* TASK LIST:
a: Answer these questions from the passage on comparing two proportions, each answer on its own line and marked like its question:
(i) Under the null hypothesis in Remark 5.2.8, what value is used for \(\mu_D\)?
(ii) Of the 30 people who used the study material, how many passed?
(iii) What does \(p_2\) denote?
b: Decide whether each statement agrees with the passage on comparing two proportions. Answer yes or no, and quote the exact words from the passage that settle it.
(i) When the null hypothesis is \(p_1-p_2=p_0\) with \(p_0\neq 0\), the population proportions are claimed to be equal.
(ii) The math professor accepts the publishing company's claim.
(iii) Among the people who did not use the material, 14 out of 40 passed.
c: Reproduce the passage on comparing two proportions word for word, starting with "Run the following" and going on through "proportions are equal.".

* PASSAGE PROVIDED:
☆ ☆ ☆

How well does this curve match the histogram?

(p)

Run the following code to see what proportion of these differences are greater than or equal to the observed_diff. How does this compare to the \(p\)-value?

Remark 5.2.8.

In contrast to Remark 5.2.7, if the null hypothesis is that \(p_1-p_2=p_0\text{,}\) where \(p_0\neq 0\text{,}\) then we're not actually claiming that the population proportions are equal.

So when we assume the null, we would use

\begin{equation*} \mu_D=p_0, SE_D=\sqrt{\frac{\hat{p}_{1}(1-\hat{p}_{1})}{n_1}+\frac{\hat{p}_{2}(1-\hat{p}_{2})}{n_2}}. \end{equation*}

Activity 5.2.6. Study Guide and Exam Pass Rates.

Suppose that a group of student's are studying for the notoriousluy difficult probability Actuarial exam. A publishing company claim's it's materials raises the average pass rate by more than 10%. A Math professor is skeptical of this claim. Suppose that out of out of 30 people who used the material, 15 passed and 40 people who didn't use the material, 14 passed.

Let \(p_1\) denote the population proportion of people who used the material and passed, and \(p_2\) denote the population proportion of people who did not use the material and passed.

☆ ☆ ☆

* INPUT DATA:
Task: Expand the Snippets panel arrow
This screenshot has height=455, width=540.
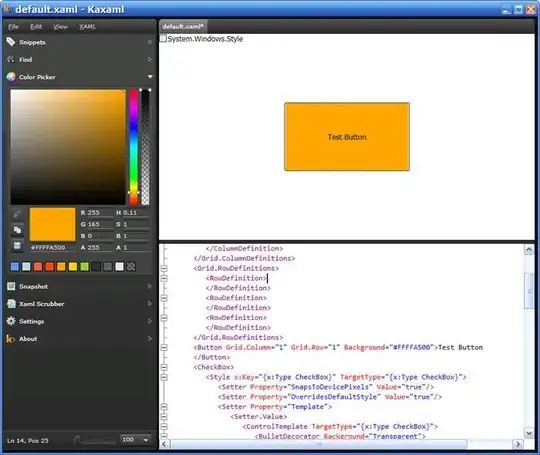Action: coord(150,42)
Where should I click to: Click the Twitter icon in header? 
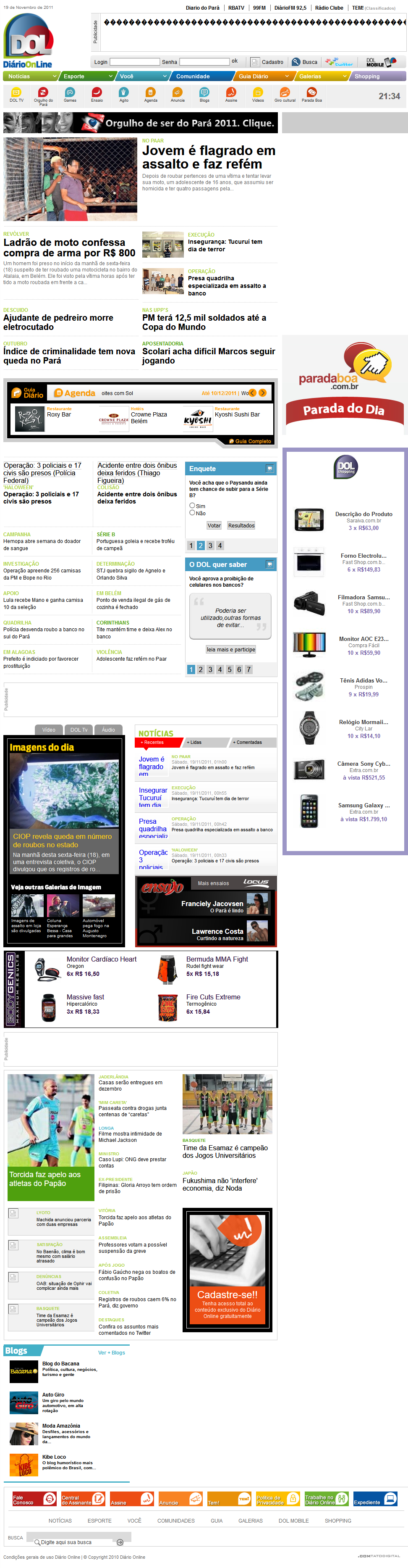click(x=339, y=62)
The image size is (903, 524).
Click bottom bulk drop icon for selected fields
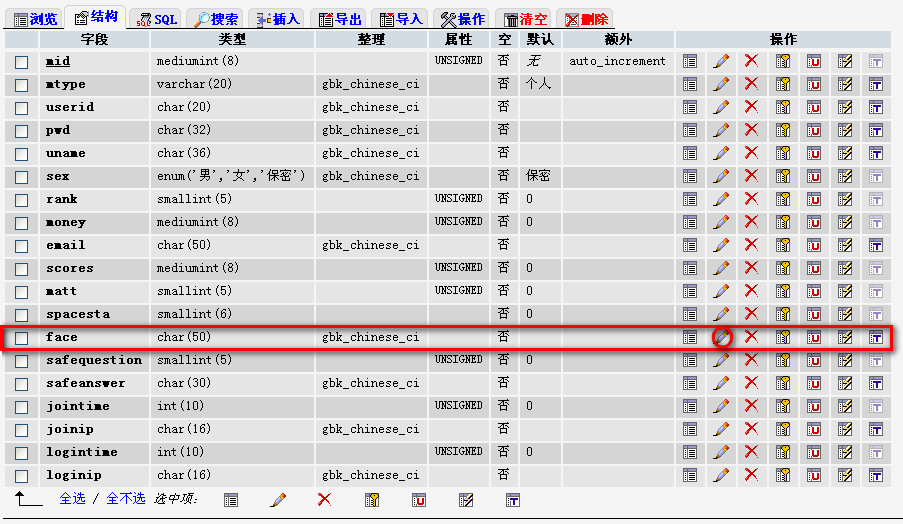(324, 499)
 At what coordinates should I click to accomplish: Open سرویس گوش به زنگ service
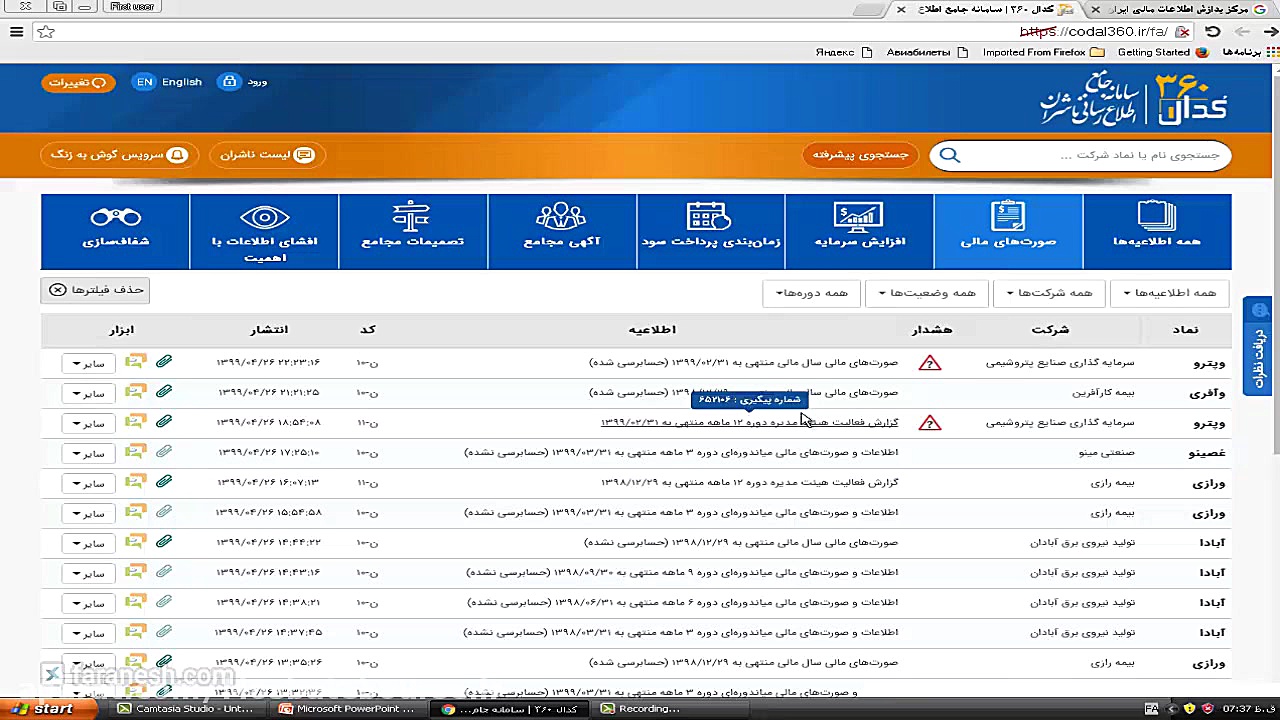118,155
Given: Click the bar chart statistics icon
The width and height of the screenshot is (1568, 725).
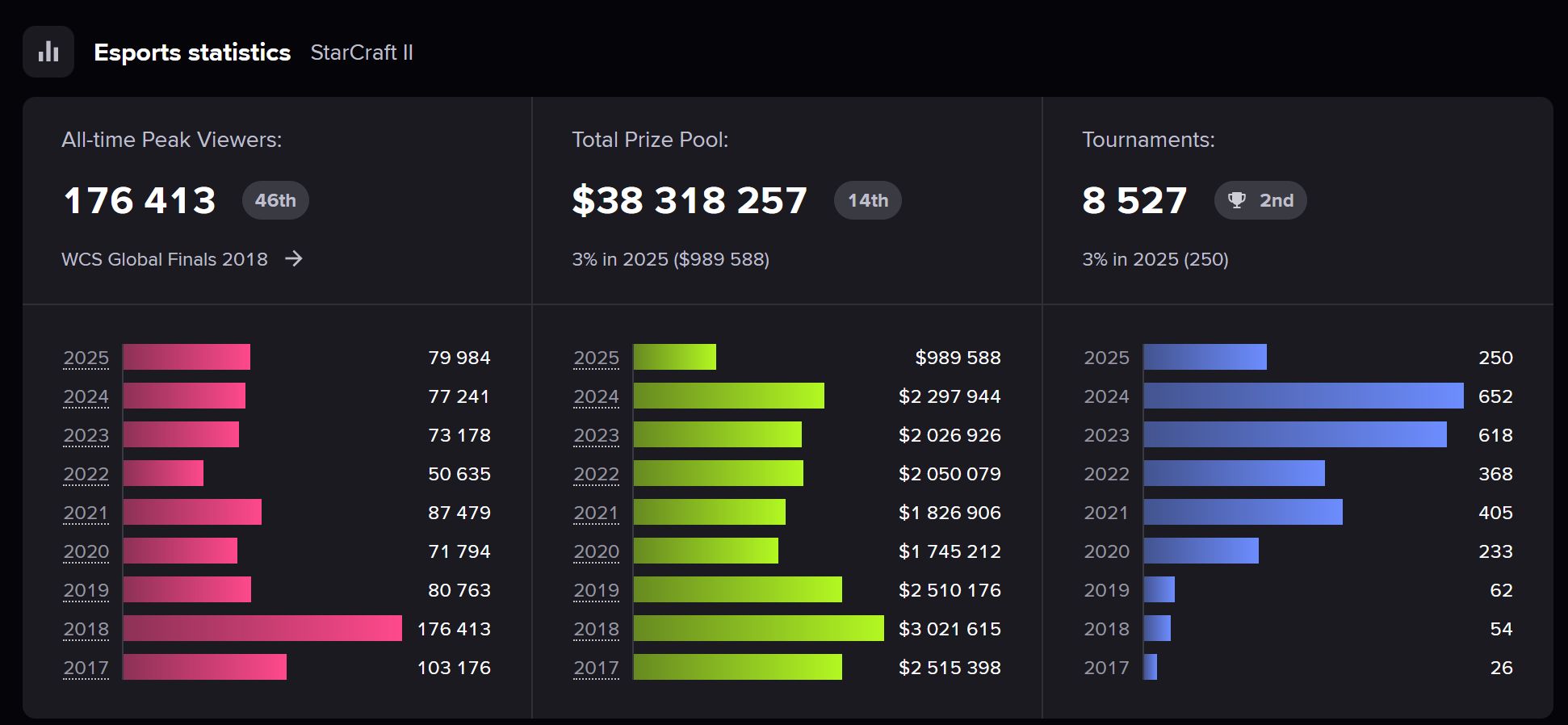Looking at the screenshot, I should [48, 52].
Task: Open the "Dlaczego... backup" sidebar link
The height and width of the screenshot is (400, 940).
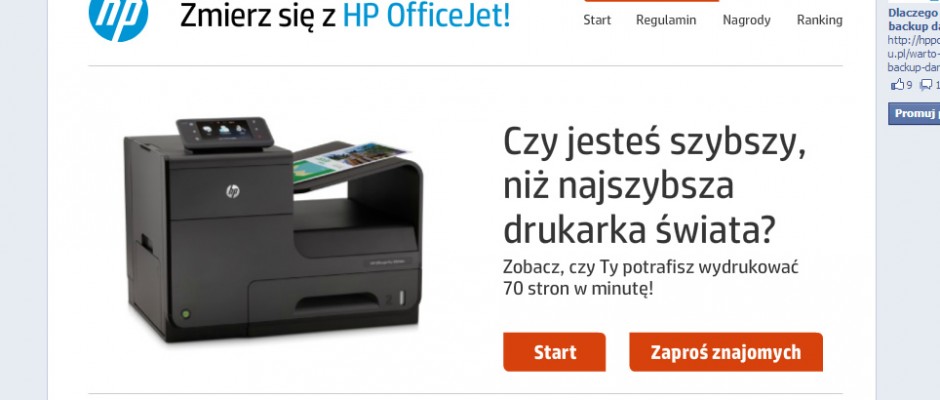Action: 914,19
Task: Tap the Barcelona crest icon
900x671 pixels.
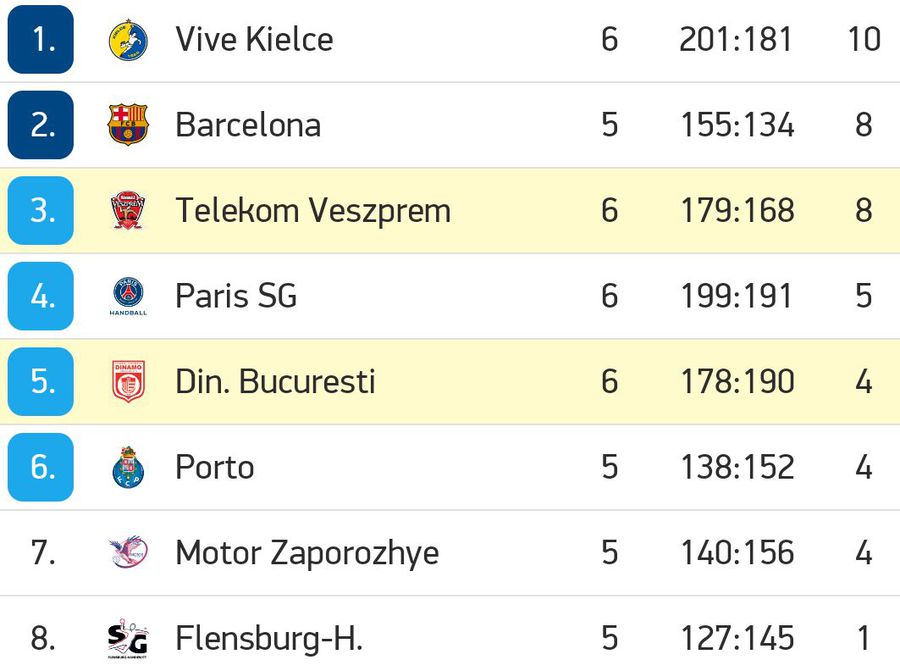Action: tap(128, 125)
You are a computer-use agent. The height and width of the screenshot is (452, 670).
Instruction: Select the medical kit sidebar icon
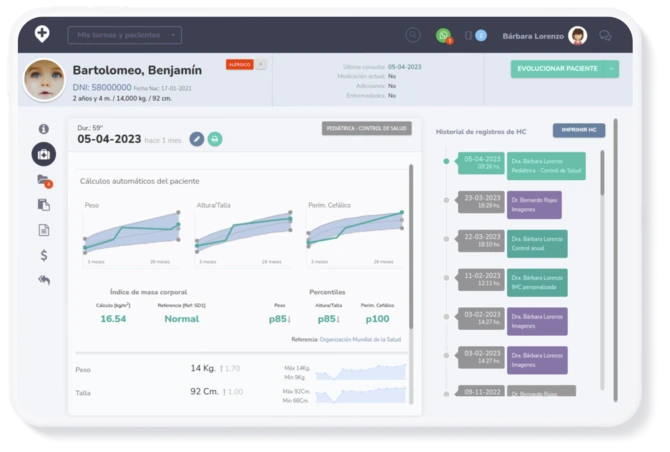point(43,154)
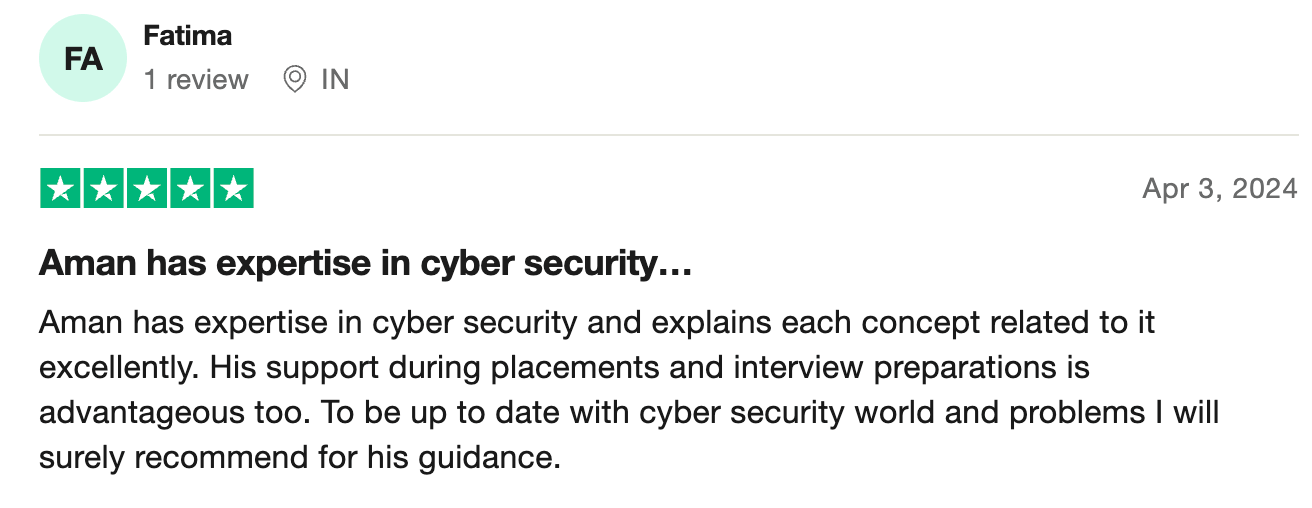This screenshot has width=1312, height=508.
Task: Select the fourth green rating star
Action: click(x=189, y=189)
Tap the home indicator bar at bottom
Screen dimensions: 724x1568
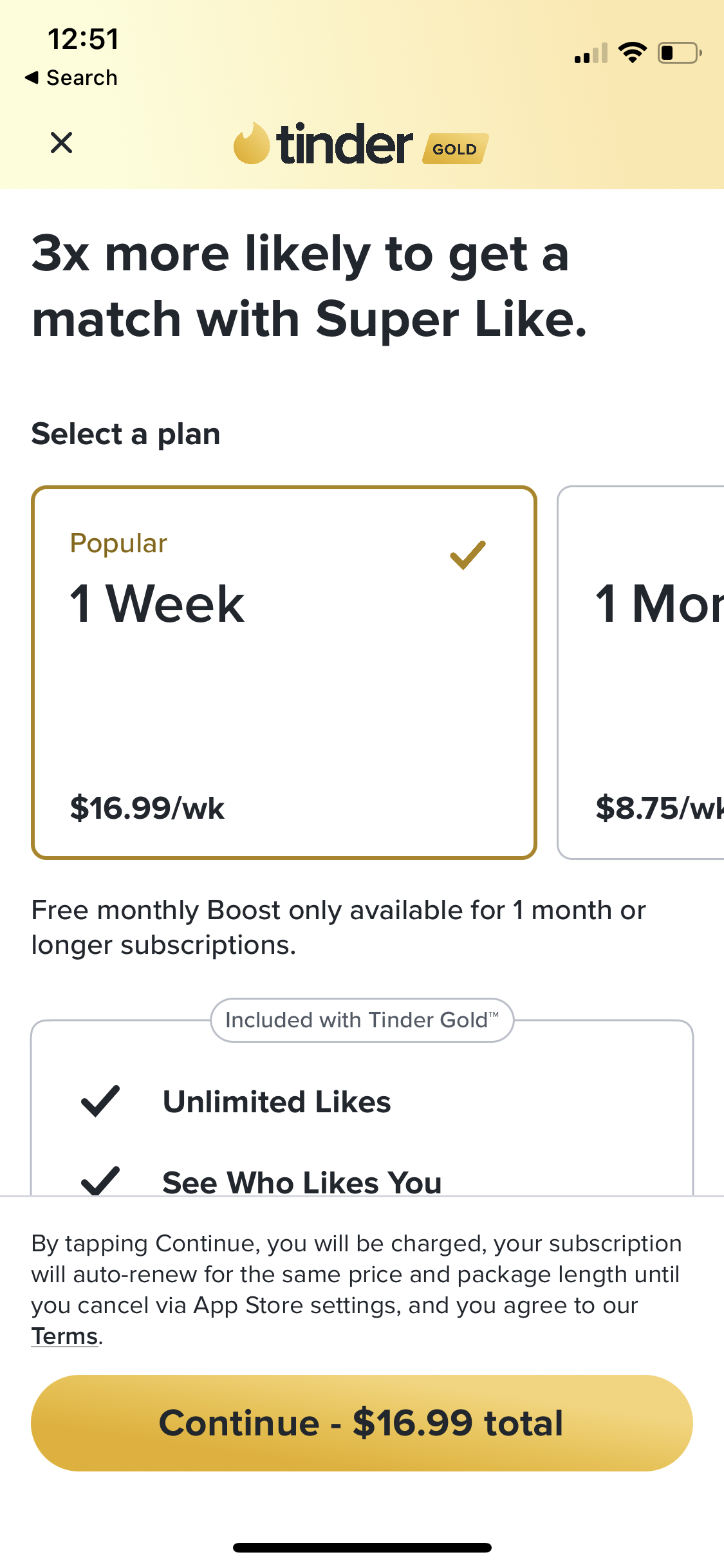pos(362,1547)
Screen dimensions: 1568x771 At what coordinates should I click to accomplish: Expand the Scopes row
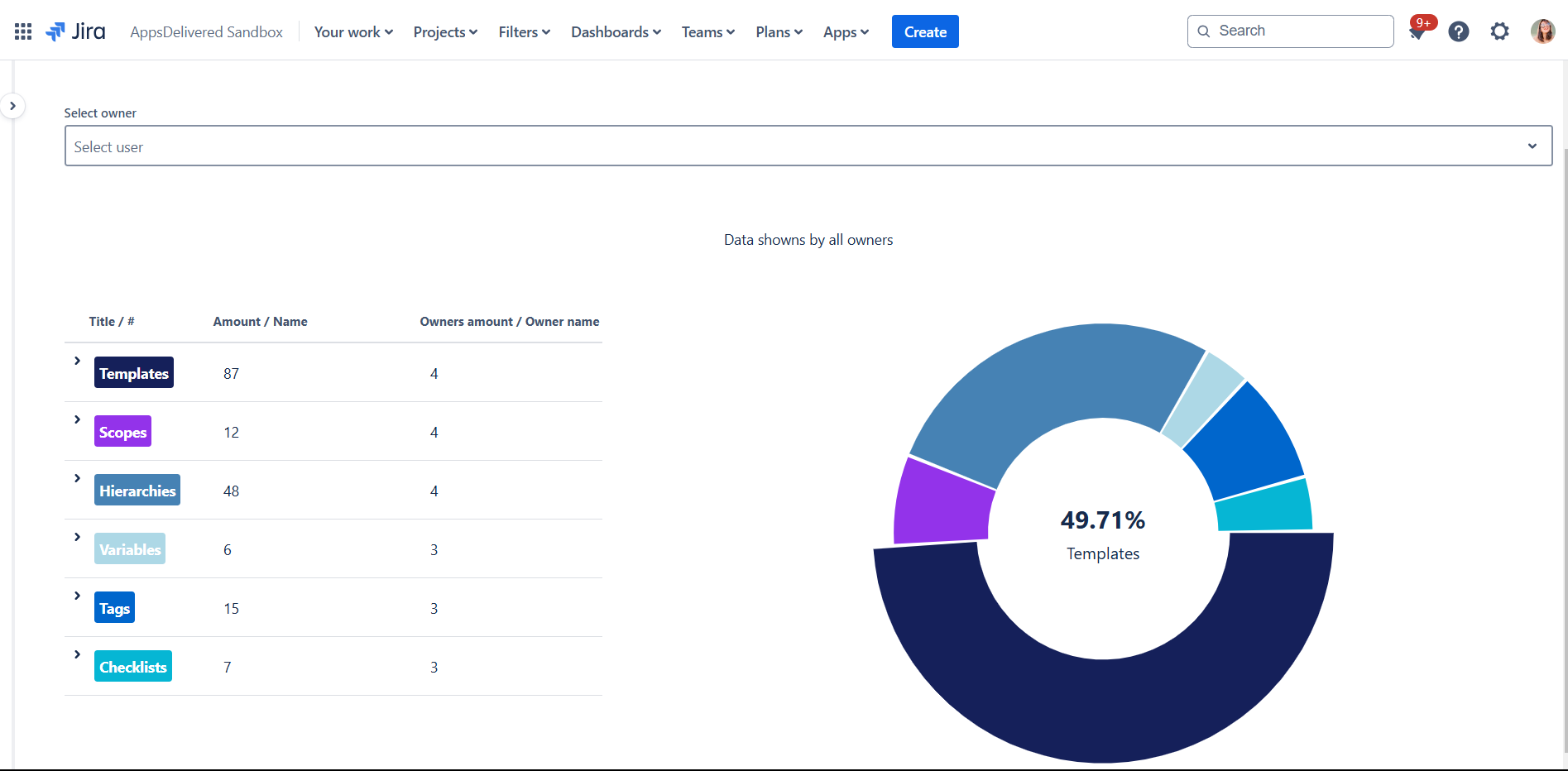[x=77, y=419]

☆ ☆ ☆

* ANSWERS TO THE EXERCISE:
a:
(i) \(p_0\)
(ii) 15
(iii) The population proportion of people who did not use the material and passed.

b:
(i) No: "we're not actually claiming that the population proportions are equal."
(ii) No: "A Math professor is skeptical of this claim."
(iii) Yes: "40 people who didn't use the material, 14 passed."

c:
Run the following code to see what proportion of these differences are greater than or equal to the observed_diff. How does this compare to the \(p\)-value?

Remark 5.2.8.

In contrast to Remark 5.2.7, if the null hypothesis is that \(p_1-p_2=p_0\text{,}\) where \(p_0\neq 0\text{,}\) then we're not actually claiming that the population proportions are equal.